Russia's invasion of Ukraine prompted the West to rebuild its military capabilities and its defense industrial base. Will Russia's turn to strategic bombing against Ukraine's electrical grid inspire the West to build much-needed resiliency in its own electrical grid before we too are tested in a war?
Russia is seemingly turning to strategic bombing to break out of the ground stalemate that its ground forces have been unable to end with a breakthrough or collapse of Ukraine's ground forces:
With a decisive breakthrough in Kherson and Kharkiv now beyond reach, the Kremlin has reoriented its plans. Rather than seizing territory, it is systematically dismantling the infrastructure that allows Ukraine to function by targeting the energy facilities that power its defenses, sustain its factories, and keep its people warm.
It is part of preparations for an expected summer offensive, which Moscow hopes will finally put it in a position to dictate terms for peace.
Ukraine has already turned to strategic bombing on a smaller but more focused scale to escape the war of attrition that Russia has imposed on Ukraine. Ukraine has seemingly succeeded into dramatically increasing its kill ratio against Russian troops by slowly retreating while battering the advancing Russians.
This is looking more like the Iran-Iraq War when both sides sought to break out of the stalemate with a "War of the Cities" where each battered the other's civilians. Those campaigns were intermittent unlike the Russian efforts, especially, in the Winter War of 2022, and so did not decide the war.
The difference in the current war is that Russia is harming civilians with its broad energy generation campaign; while Ukraine is focused on military logistics and manufacturing.
If the West bolsters Ukraine's capacity to repair battle damage to their electricity production and distribution network, that would greatly improve Western electric grid resiliency during war. I think this is probably more urgent than learning about small drone usage from Ukraine.
And Russia's campaign reflects Allied strategic bombing of Germany in World War II, which forced Germany to divert air defense resources to the homeland at the expense of the front:
Every missile and unit expended against a $20,000 Shahed drone targeting a regional substation is one less interceptor available to cover frontline positions in the Donbas. Russian infrastructure strikes force Kyiv to repeatedly choose between protecting its grid and protecting its soldiers.
So air defenses able to protect the home front is a big lesson from the Winter War of 2022.

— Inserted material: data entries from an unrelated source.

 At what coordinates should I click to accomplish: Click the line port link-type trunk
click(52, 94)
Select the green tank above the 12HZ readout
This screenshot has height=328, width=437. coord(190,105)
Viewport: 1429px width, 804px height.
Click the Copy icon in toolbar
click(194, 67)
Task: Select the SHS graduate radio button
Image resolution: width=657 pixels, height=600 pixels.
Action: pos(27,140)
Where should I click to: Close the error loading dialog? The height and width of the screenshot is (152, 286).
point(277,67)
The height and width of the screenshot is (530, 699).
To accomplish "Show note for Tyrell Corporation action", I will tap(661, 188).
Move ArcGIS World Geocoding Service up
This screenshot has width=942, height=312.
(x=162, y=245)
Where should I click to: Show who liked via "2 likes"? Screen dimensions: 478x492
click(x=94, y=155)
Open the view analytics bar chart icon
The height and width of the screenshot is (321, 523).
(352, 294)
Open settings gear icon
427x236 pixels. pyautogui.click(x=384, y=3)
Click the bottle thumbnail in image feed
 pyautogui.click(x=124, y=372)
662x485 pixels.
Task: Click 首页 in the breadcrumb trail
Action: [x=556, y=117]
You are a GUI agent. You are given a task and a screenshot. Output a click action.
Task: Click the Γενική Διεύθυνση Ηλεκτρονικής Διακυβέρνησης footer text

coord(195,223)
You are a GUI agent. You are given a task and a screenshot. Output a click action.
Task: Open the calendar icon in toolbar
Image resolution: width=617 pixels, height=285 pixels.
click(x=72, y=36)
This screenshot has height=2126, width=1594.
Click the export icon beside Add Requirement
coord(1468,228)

Back to the Iran-Iraq War, despite efforts at striking civilians and oil exports, the war was decided on the land by an Iraqi counteroffensive that smashed the Iranian troops long immune to their own slaughter. And of course, Germany was defeated on the ground in World War II. So what is going on with Ukraine's counter-attacks? Last week ISW assessed the Ukrainian counter-attacks exploiting Russia's loss of Starlink communications:
The cascading effects that the Ukrainian counterattacks in the Oleksandrivka, Hulyaipole, and Zaporizhia directions have generated in other sectors of the front show how constrained the Russian force structure in Ukraine really is.
A relentless and meticulously planned drone campaign is choking Russia’s front-line forces, expanding the so-called “kill zone” threefold in some areas.
Ukraine learned this from Russia on some sections of the front.
But I hate to rely on my hopes. Yet after four years, morale on one side or another could crack.
NOTE: ISW updates continue here.
NOTE: Also, I put war-related links and commentary in the Weekend Data Dump on Substack. You may read my posts on Substack, at The Dignified Rant: Evolved.
NOTE: I made the image with Bing.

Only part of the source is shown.